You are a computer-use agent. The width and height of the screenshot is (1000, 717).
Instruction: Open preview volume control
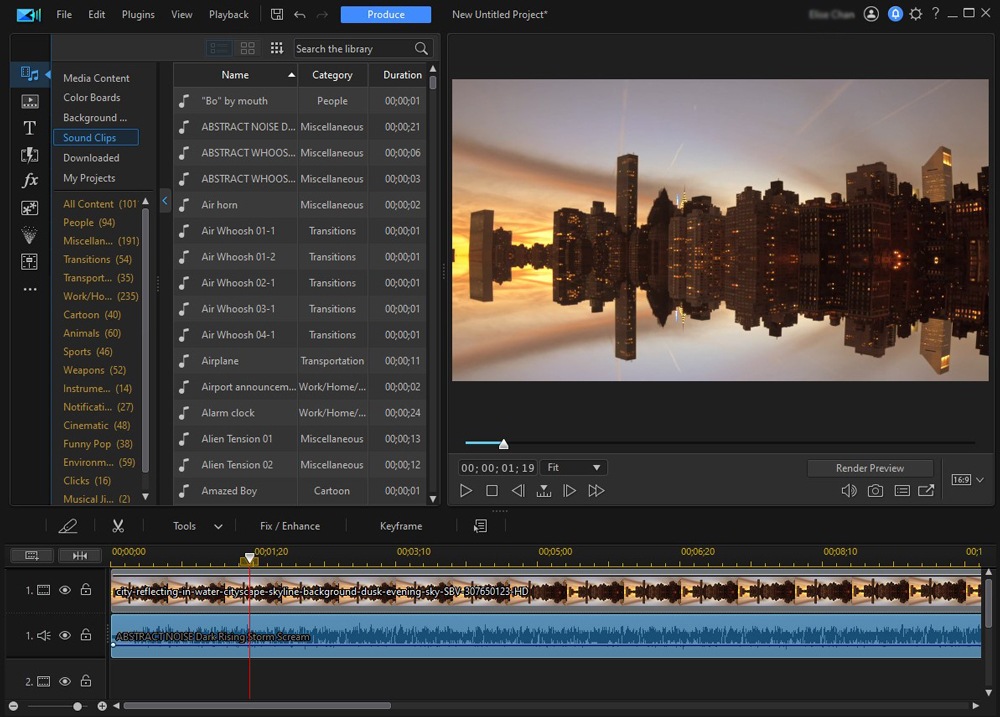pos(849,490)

* * *

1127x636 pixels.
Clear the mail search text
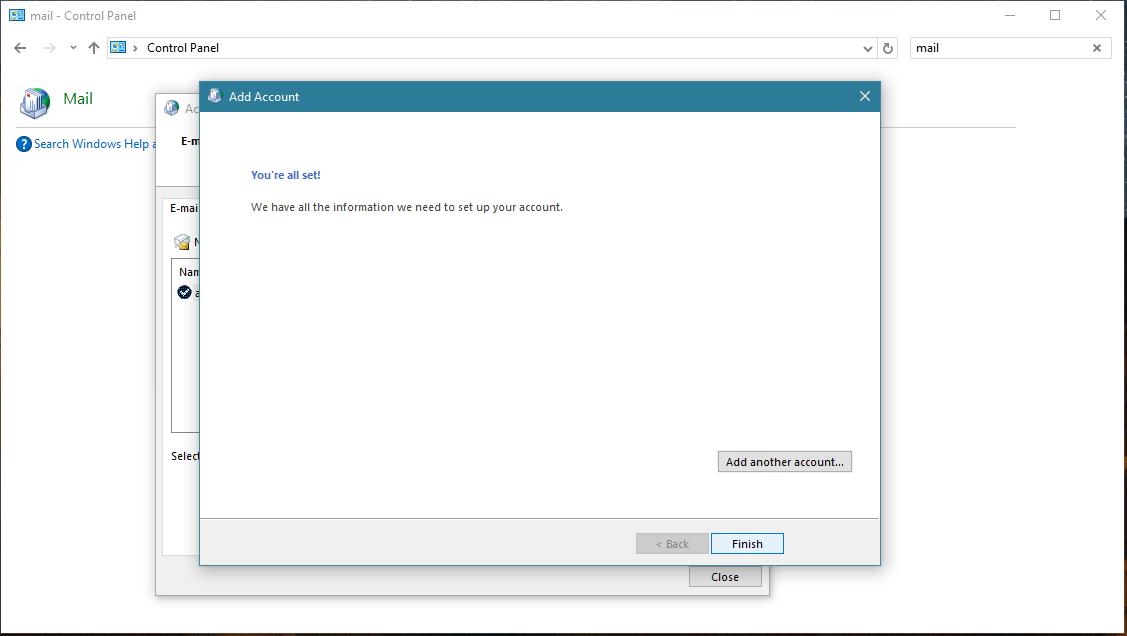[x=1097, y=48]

--

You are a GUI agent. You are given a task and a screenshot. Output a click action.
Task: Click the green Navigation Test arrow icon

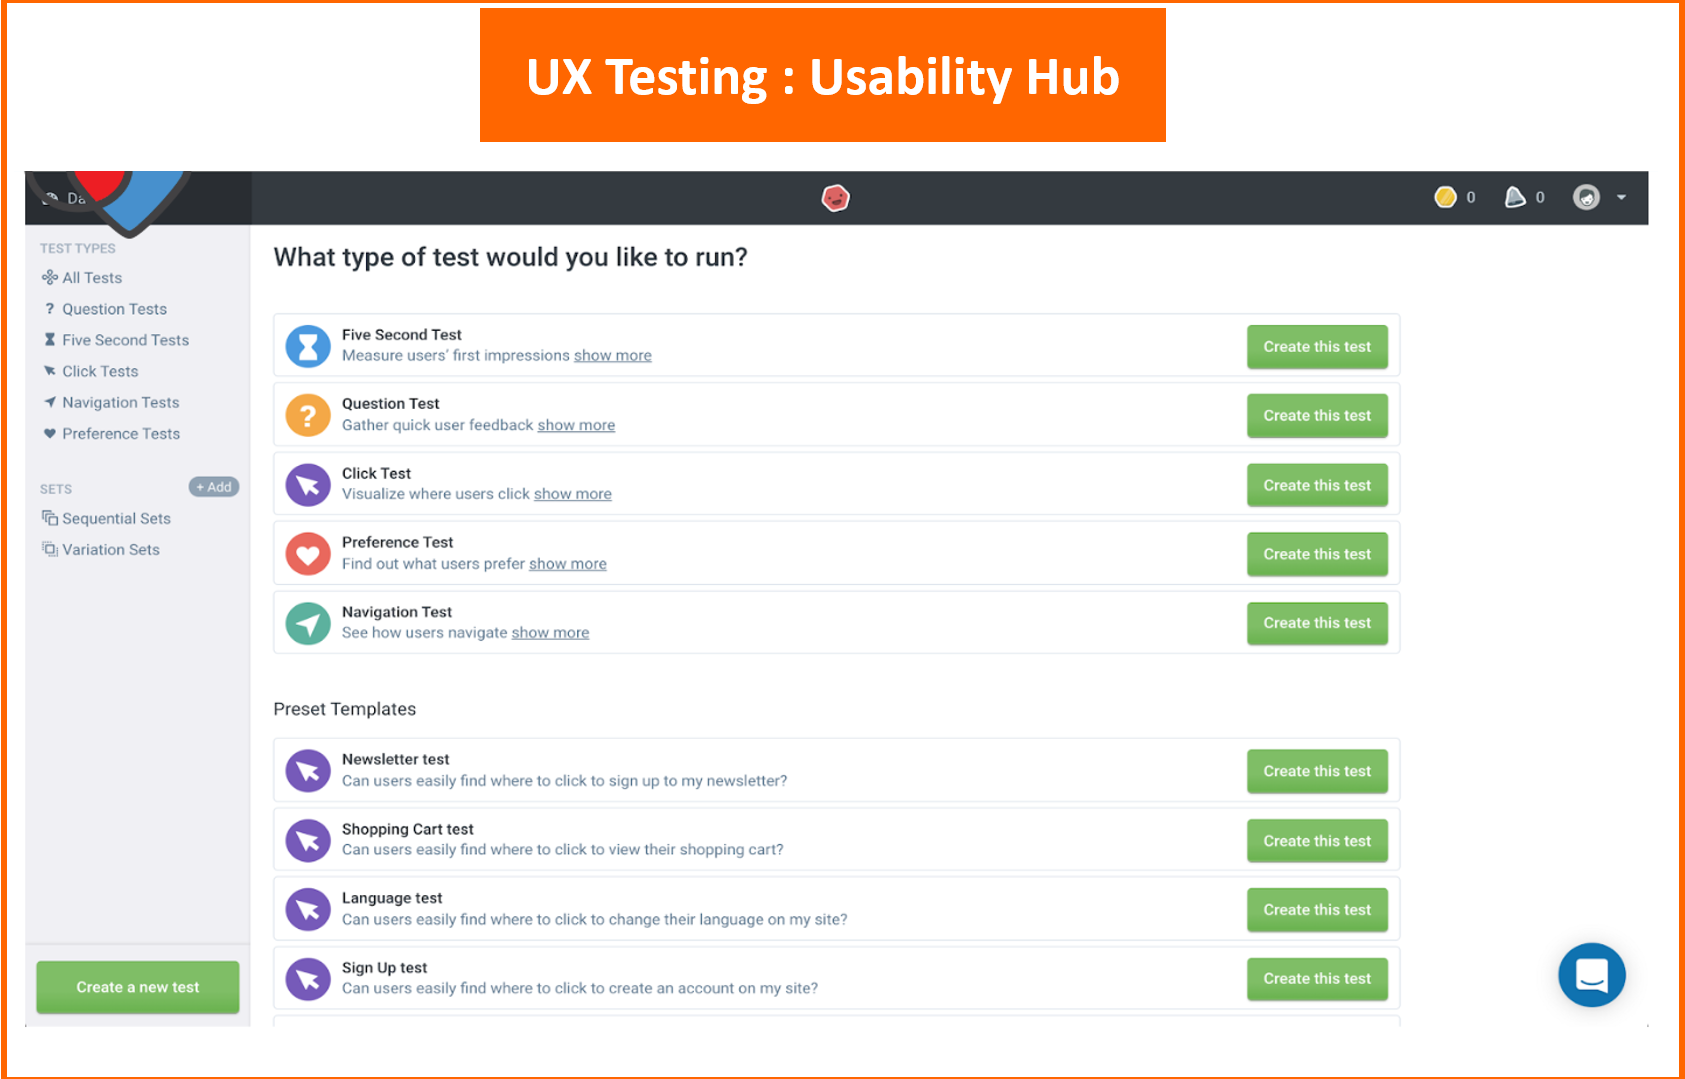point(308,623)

## TASK REQUIREMENTS:
Please write out everything in the records above, from the line containing "You are a computer-use" down to the line containing "pos(849,490)", both lines included. Leave the pictures out of your answer.

## CORRECT RESULT:
You are a computer-use agent. The width and height of the screenshot is (1000, 717).
Instruction: Open preview volume control
pos(849,490)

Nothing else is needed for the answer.